In part this results from a separate policy failing: Western failure to respond to Russia’s nuclear rearmament. This means there are few credible options for responding in the event of Russian use of non-strategic nuclear weapons (NSNWs), which in turn enhances their intimidatory power. In other words, the threat of massive US retaliation alone is inadequate if Western nuclear deterrence is to remain credible.
What would good policy look like?
Good policy means responding soberly to Russian nuclear threats, while at the same time ensuring that any actual nuclear use cannot go unanswered.
Russia has weaponized nuclear rhetoric to great effect, evident in the near-panic that ensues every time President Putin mentions the possibility of nuclear use. The international community should recognize that this is a routine element of Russian state communications, and should take the long view in assessing such propaganda rather than reacting to each new occasion when it is employed. Consistent long-term policy is called for instead.

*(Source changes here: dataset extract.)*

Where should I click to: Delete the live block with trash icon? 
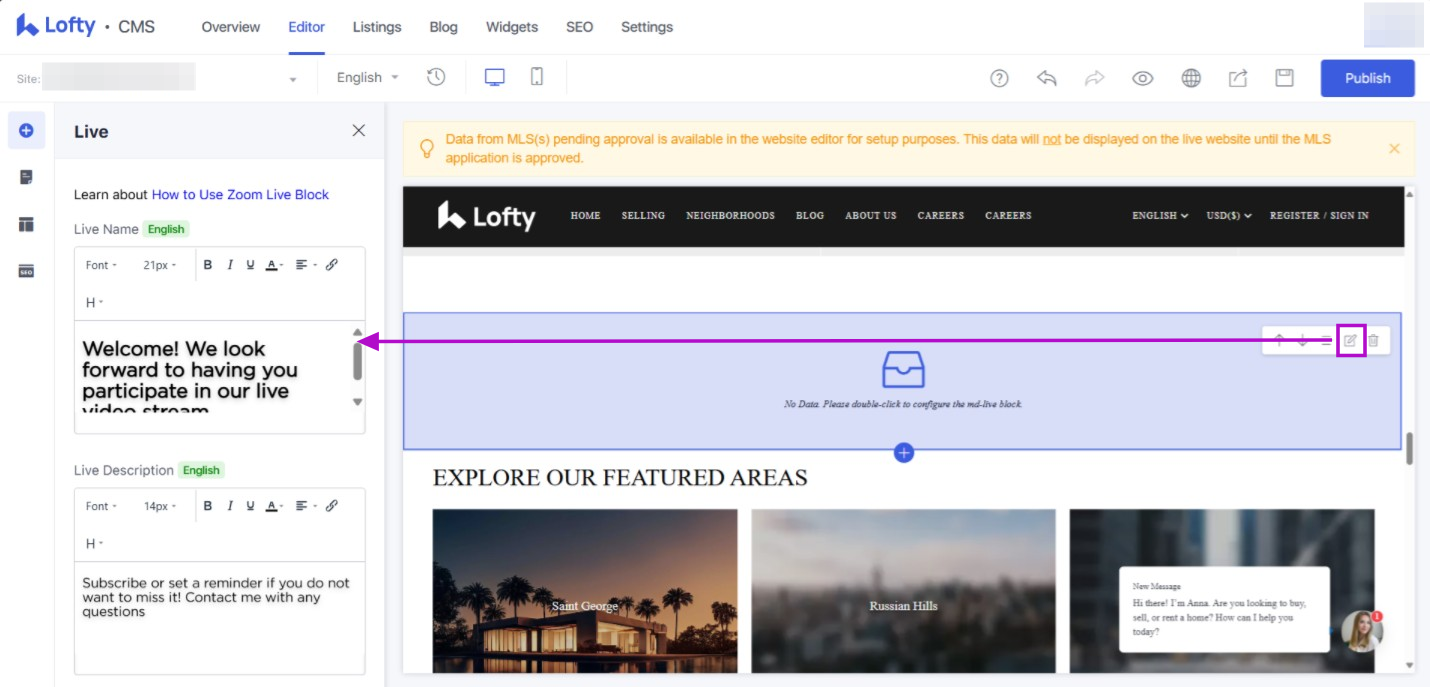(1374, 341)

In order to close the deterrence gap, NATO must re-examine and re-emphasize its own nuclear deterrent in such a way as to address the threat, however remote, of low-yield nuclear weapons being employed for limited military objectives and localized effect. It must better calibrate its own capabilities to the developments in Russia’s arsenal, and address the gaps in NATO’s escalatory ladder that have formed as a result.
Conventional and nuclear, defensive and offensive, symmetrical and asymmetrical military countermeasures must be demonstratively available for use for maximum effect in deterring any consideration of nuclear use by Russia. The gulf in non-strategic nuclear capability demands policy adjustment, beyond the step already taken to fit a number of low-yield warheads to strategic submarine-launched ballistic missiles. Cheaper and more credible delivery platforms, distinguishable from those designed for a strategic nuclear strike, are essential.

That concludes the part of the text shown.